Making vague reference to “information received,” they had proceeded to search the drawing-room. Rupert, green-gilled and glassy-eyed with apprehension, had offered no protest; Selena, not being present in a professional capacity, felt that it would be officious to volunteer any on his behalf. She ventured to suggest, when they took possession of the flashlight camera, that they would wish to give Rupert a receipt for it, and something was rather grudgingly scribbled on a page of one of their notebooks; otherwise her role was that of disinterested spectator. It was not until they gave signs of proposing to search the other rooms in the flat that she began to feel serious disquiet.

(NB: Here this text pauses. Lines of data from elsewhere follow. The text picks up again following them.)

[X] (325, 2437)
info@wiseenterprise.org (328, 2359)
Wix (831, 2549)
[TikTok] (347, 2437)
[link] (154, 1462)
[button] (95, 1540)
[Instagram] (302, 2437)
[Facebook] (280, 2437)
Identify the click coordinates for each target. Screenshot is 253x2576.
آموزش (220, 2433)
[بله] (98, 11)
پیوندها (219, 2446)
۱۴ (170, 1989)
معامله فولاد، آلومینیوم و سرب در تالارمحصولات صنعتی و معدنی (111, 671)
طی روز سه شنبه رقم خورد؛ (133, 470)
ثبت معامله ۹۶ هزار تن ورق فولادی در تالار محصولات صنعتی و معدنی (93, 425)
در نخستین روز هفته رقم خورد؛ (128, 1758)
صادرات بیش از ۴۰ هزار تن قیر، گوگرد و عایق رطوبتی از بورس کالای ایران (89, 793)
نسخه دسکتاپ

“I thought, you see, that if they went into the bathroom they would find Julia there, still perhaps feeling not quite well, and it might be upsetting for her.”
“As it happens,” said Julia, “I was no longer in the bathroom, but on the balcony of Rupert’s bedroom — Rowena had thought it the best place to go when the disturbance started. Something rather curious happened while we were out there — there was a snow shower. Not an ordinary snow shower, you understand, falling alike on the just and unjust, but one confined to the balcony and falling exclusively on Rowena and myself. At least, so it seemed at the time; on closer investigation, we found that what was falling on us was not snow at all, but a quantity of little twists and packets of paper. It appeared that those on the roof, thinking it inadvisable to remain in possession of whatever they had been sniffing and smoking and putting in the fudge, were attempting to dispose of the evidence; but they evidently didn’t realize that the balcony extended some distance further than the roof, so obstructing the free passage of their dejectamenta to the safe anonymity of the public highway. Selena, of course, didn’t know about this at the time.”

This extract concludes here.